The VA appraisal provides a valuable service, but it doesn’t guarantee that the home is completely free of defects. As the buyer, you owe it to yourself to completely examine the property yourself before you commit to your VA mortgage. Buyers should strongly consider getting a home inspection, often before moving forward with the VA appraisal process.

It can be helpful to know the differences between what a VA appraiser and home inspector will look for as they evaluate the property. Did you know a VA appraiser doesn't necessarily state whether the plumbing works properly or perform a roof inspection? By knowing these differences, buyers can target properties that are likely to clear both the home inspection and VA appraisal.

VA MPRs

The VA put MPRs in place to establish a fair market value of the property and to ensure it is safe, structurally sound and free of health hazards. However, a VA appraiser’s job is to only ensure a property meets these MPRs – they are not obligated or trained to report every potential problem or recommend repairs. Here are some of the general MPR considerations:

  • Residential Property: Is the property primarily if not exclusively for residential living?
  • Living Space: Is there enough space to live, cook and sleep?
  • Water and Sanitation: Does the property have clean drinking water, a water heater and working sewage systems?
  • Heating System: Does the home have a heating system capable of warming the interior to 50 degrees Fahrenheit?
  • Mechanical Infrastructure: Are the heating, cooling, electric, water and other systems in good working order?
  • Architectural Infrastructure: Is the roof in good condition and offer “reasonable future utility”?
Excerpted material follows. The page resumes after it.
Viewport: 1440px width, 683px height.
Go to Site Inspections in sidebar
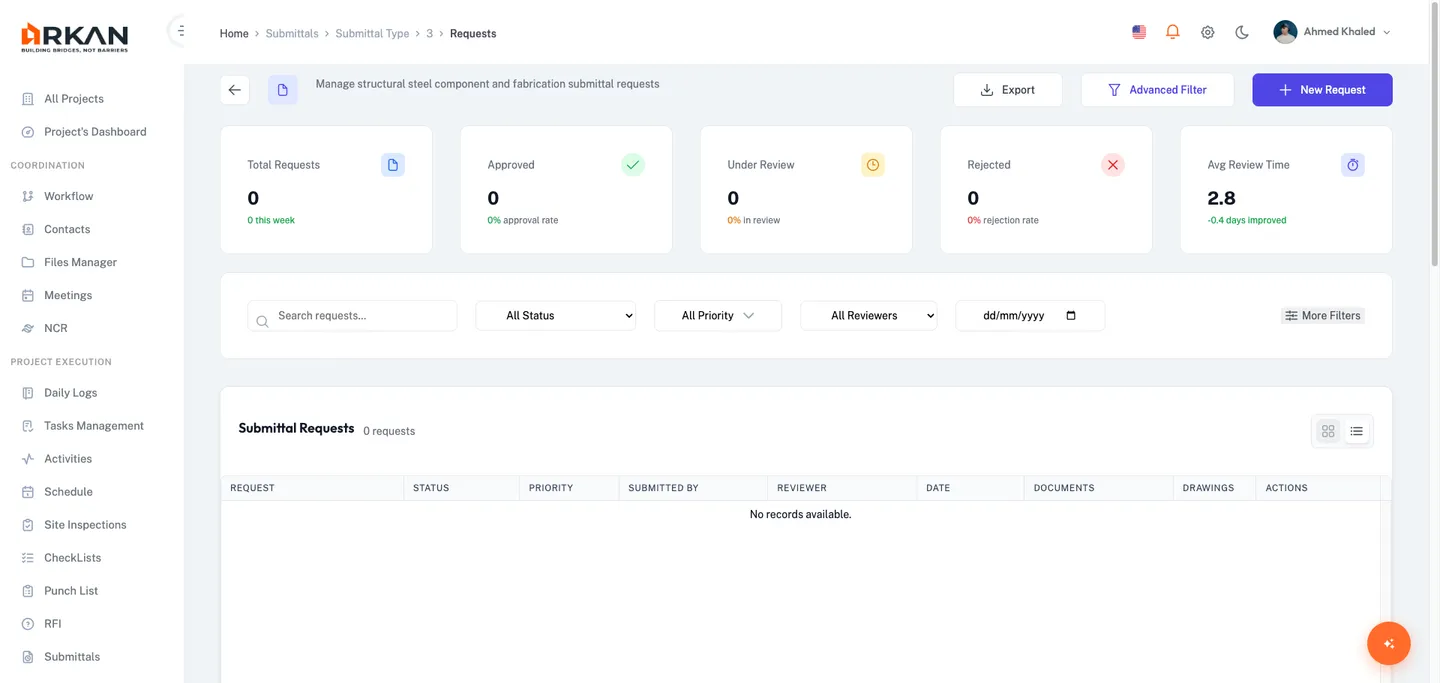point(85,525)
You'll need to provide your own input on the condition of the property and make sure it's up to your standards before signing the VA loan agreement. If it's not, you'll need to negotiate further before agreeing to purchase the property. This is where a home inspection can pay off.


Home Inspection Checklist

Unlike the VA appraisal, a home inspection focuses on a home’s problems areas in a much more granular and detailed process. Home inspectors are professionally trained to evaluate every detail of a home and make recommendations for improvements or highlight potential future issues.

Here are only a few of the areas the inspector will examine:

  • Roof
  • Foundation
  • Structural components
  • Basement/crawl space
  • Attic
  • Walls
  • Ceilings
  • Floors
  • Windows/doors
  • Central air conditioning system
  • Electrical systems

A final home inspection report can often reveal many existing and potential issues that a VA appraisal may overlook.

VA Appraisals for Construction Loans

When it comes to homes that are under construction or custom built as part of your VA mortgage agreement, there are slightly different issues and methods of recourse. For construction defects in homes that were given a VA-directed fee compliance inspection (carried out by a VA or FHA/HUD-assigned inspector) the government has a complaint system for home buyers. This system is meant specifically for buyers who have failed to get redress on their complaints from the builders, so you should try to get the builders to correct the problem before resorting to filing a complaint with the VA.

It's important to note this complaint system is meant for construction defects the VA determines were caused by the builders, who would then be obligated under VA regulations to repair or fix them. The VA cannot force compliance, meaning the builders could (in theory) walk away from the project with the defects still in place. But in cases like these, the VA revokes that construction company's right to do business with the VA, so the incentive to work with the buyer and the government is strong.

In some cases the buyer may have a complaint about the construction of the home they're purchasing with a VA home loan which the VA determines still falls within the government's minimum standards. These cases are not ideal, but if the VA determines the minimum standard has been met, the issue is settled from the government's point of view. In addition to this, you have a limited time to file your complaint--usually in the first year you own the new home.